_What to work on_
Copy the material from its first line through the line containing "coord(1452,84)", inclusive, keeping all text as it is but scaling each answer coordinate by 2.45 and rounding to the nearest whole number, with halves rounded up. Leave the pictures out.

_Material to process_
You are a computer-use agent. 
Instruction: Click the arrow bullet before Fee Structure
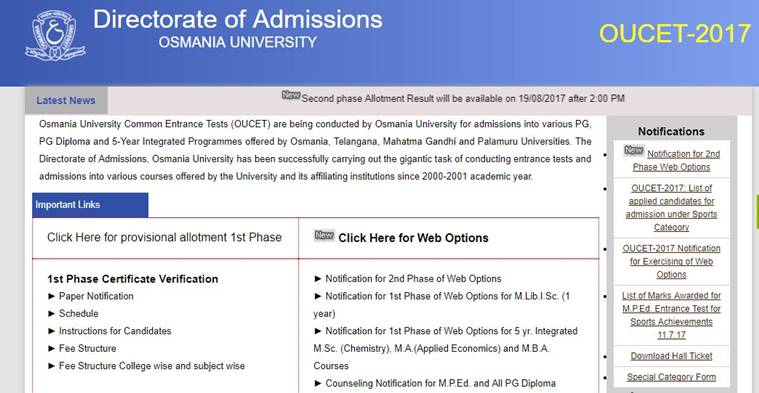tap(52, 348)
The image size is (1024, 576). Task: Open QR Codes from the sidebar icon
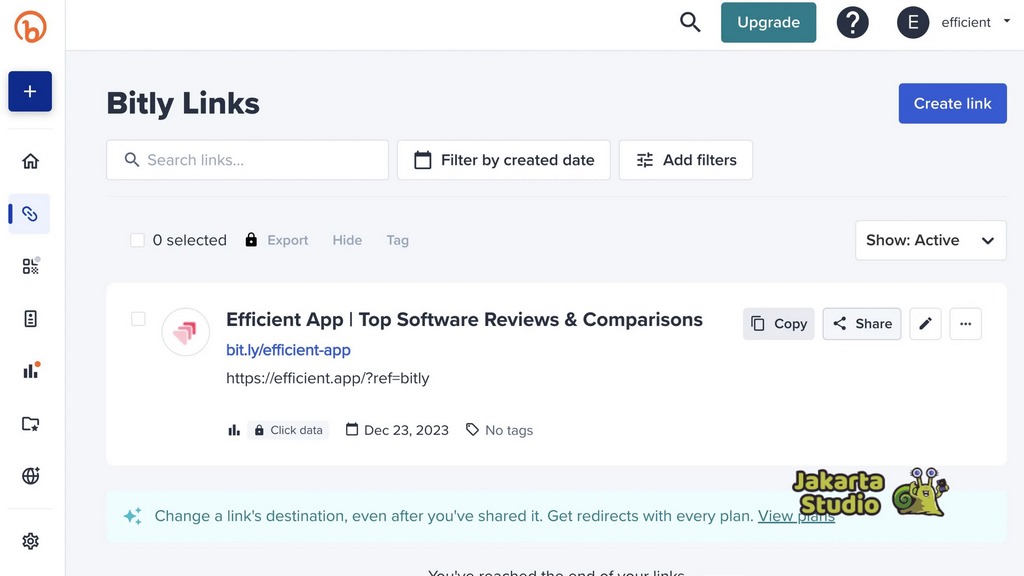(x=30, y=266)
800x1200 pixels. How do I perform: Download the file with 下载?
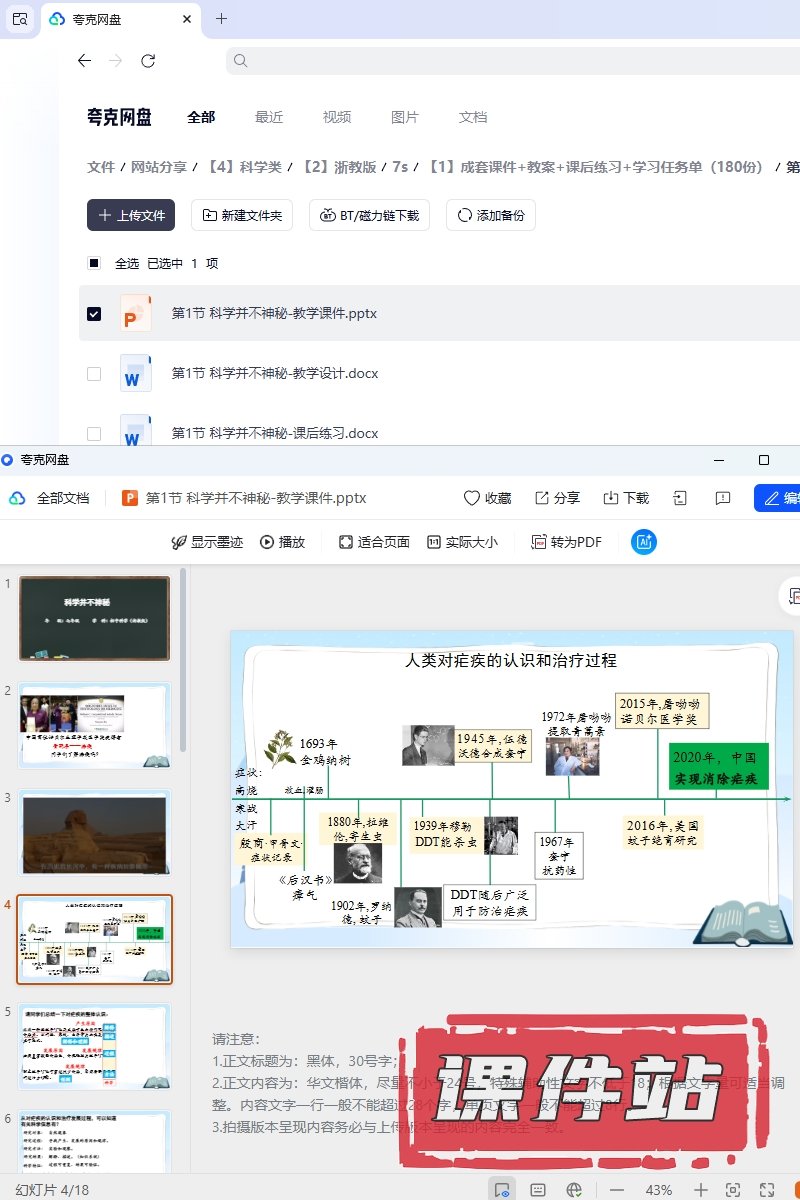[626, 498]
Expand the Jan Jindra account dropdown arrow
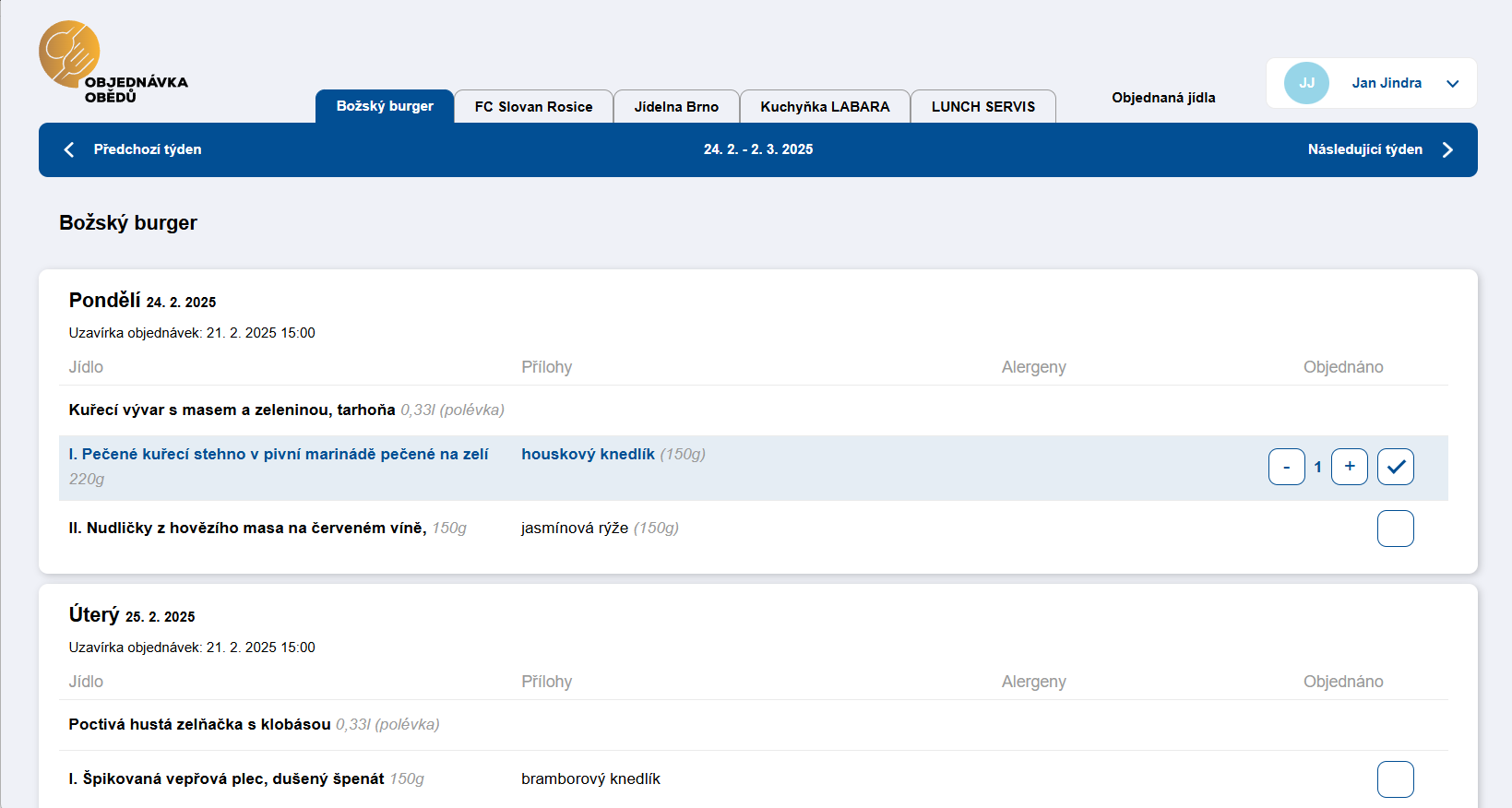 coord(1452,84)
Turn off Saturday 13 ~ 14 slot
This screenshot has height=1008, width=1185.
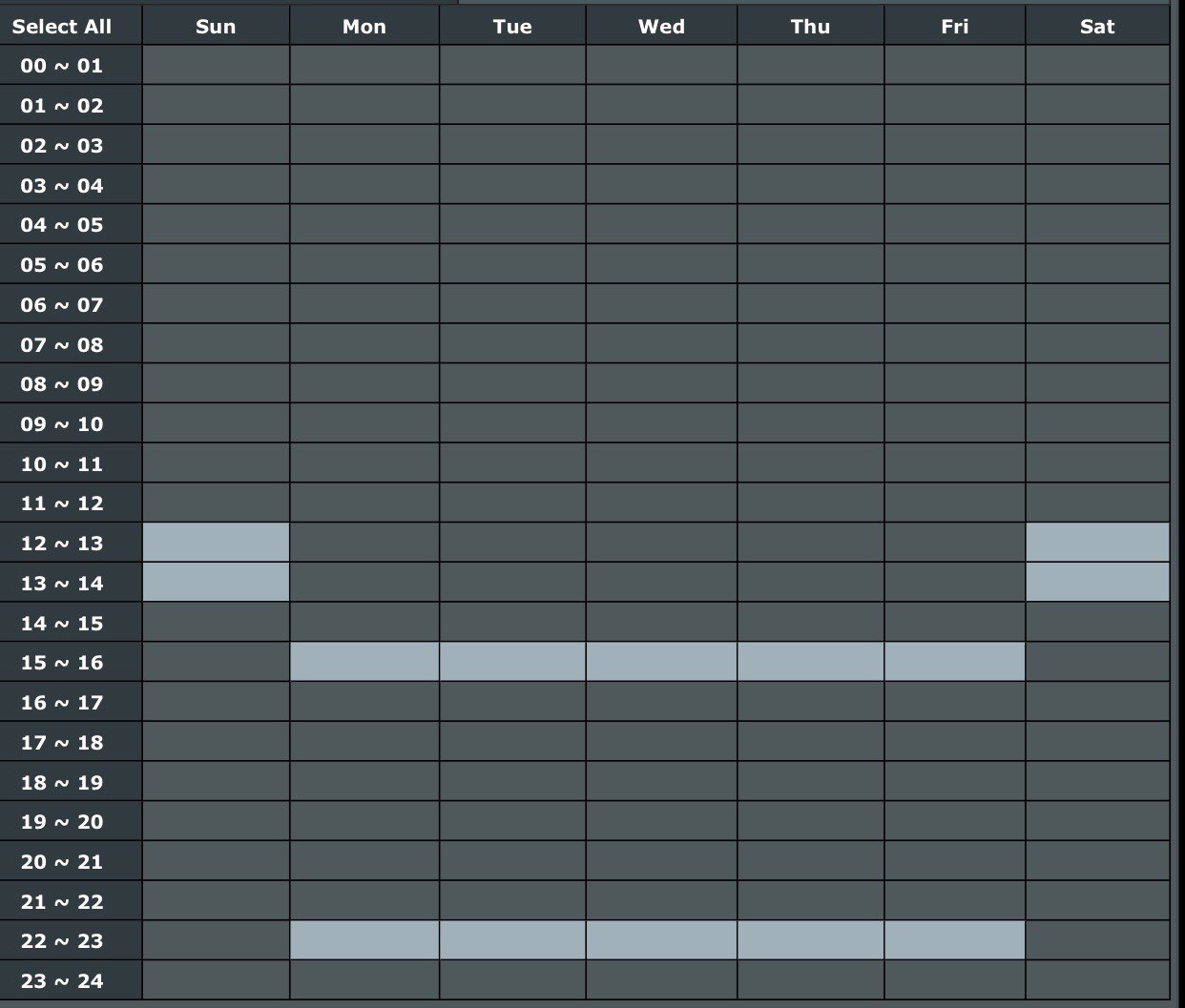point(1097,583)
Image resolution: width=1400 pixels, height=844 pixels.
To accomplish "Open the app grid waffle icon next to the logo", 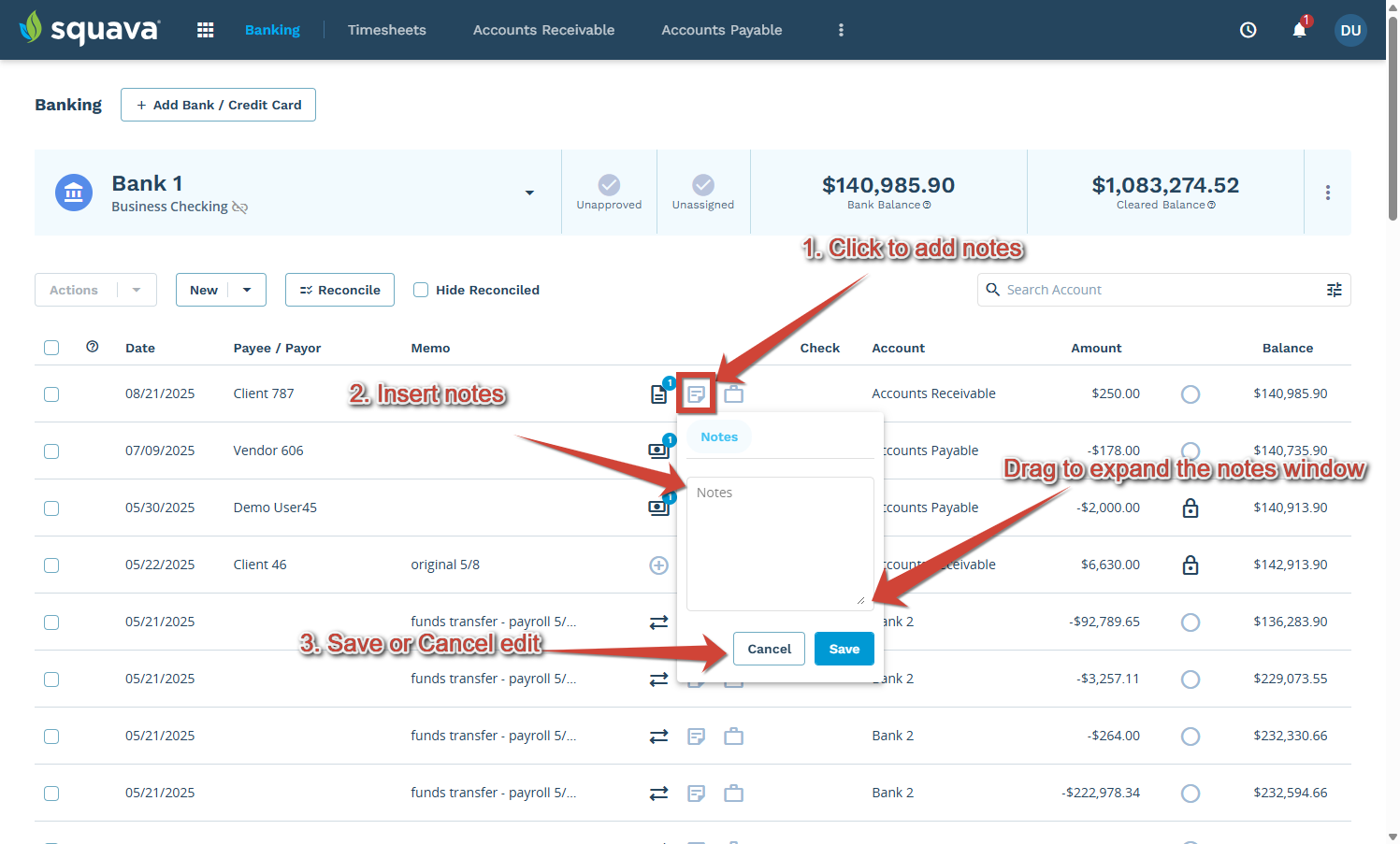I will (205, 29).
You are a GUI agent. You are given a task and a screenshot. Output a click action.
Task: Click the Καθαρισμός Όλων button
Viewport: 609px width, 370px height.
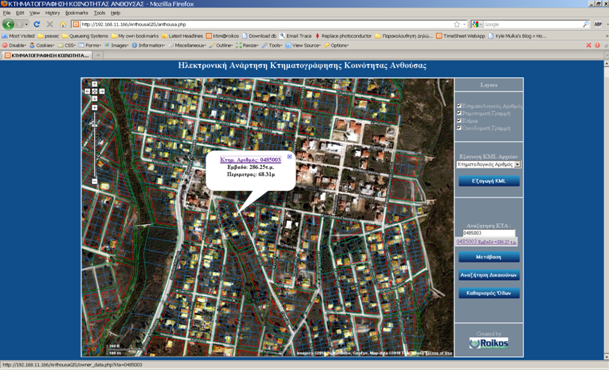point(489,293)
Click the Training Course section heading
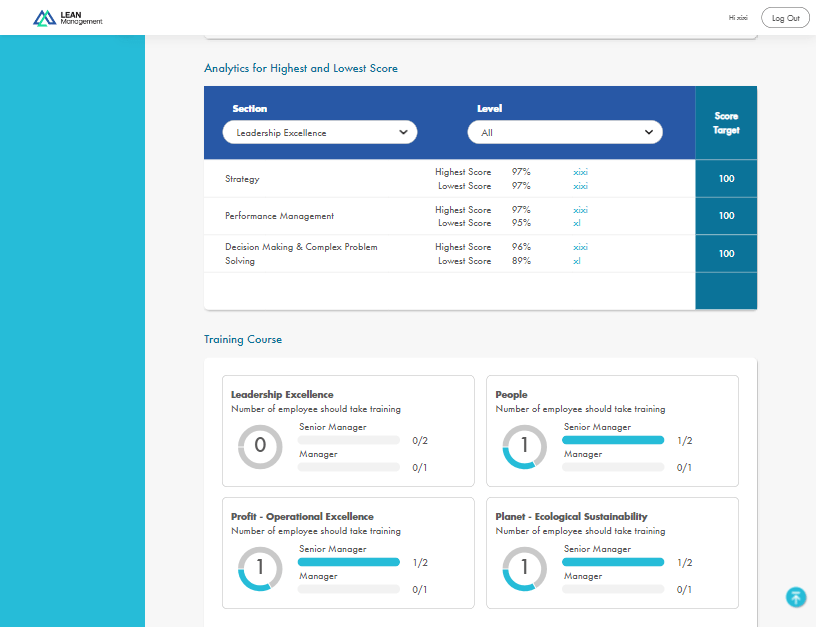The width and height of the screenshot is (816, 627). (243, 339)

_Problem solution_
You are a computer-use agent. 
Instruction: Click the arrow bullet before Fee Structure
tap(127, 853)
The image size is (1024, 576). Task: Open QR Codes from the sidebar icon
(x=74, y=652)
800x1200 pixels. How do I perform: Download the file with 下载?
[1534, 1220]
Expand the Jan Jindra account dropdown arrow
 coord(3557,206)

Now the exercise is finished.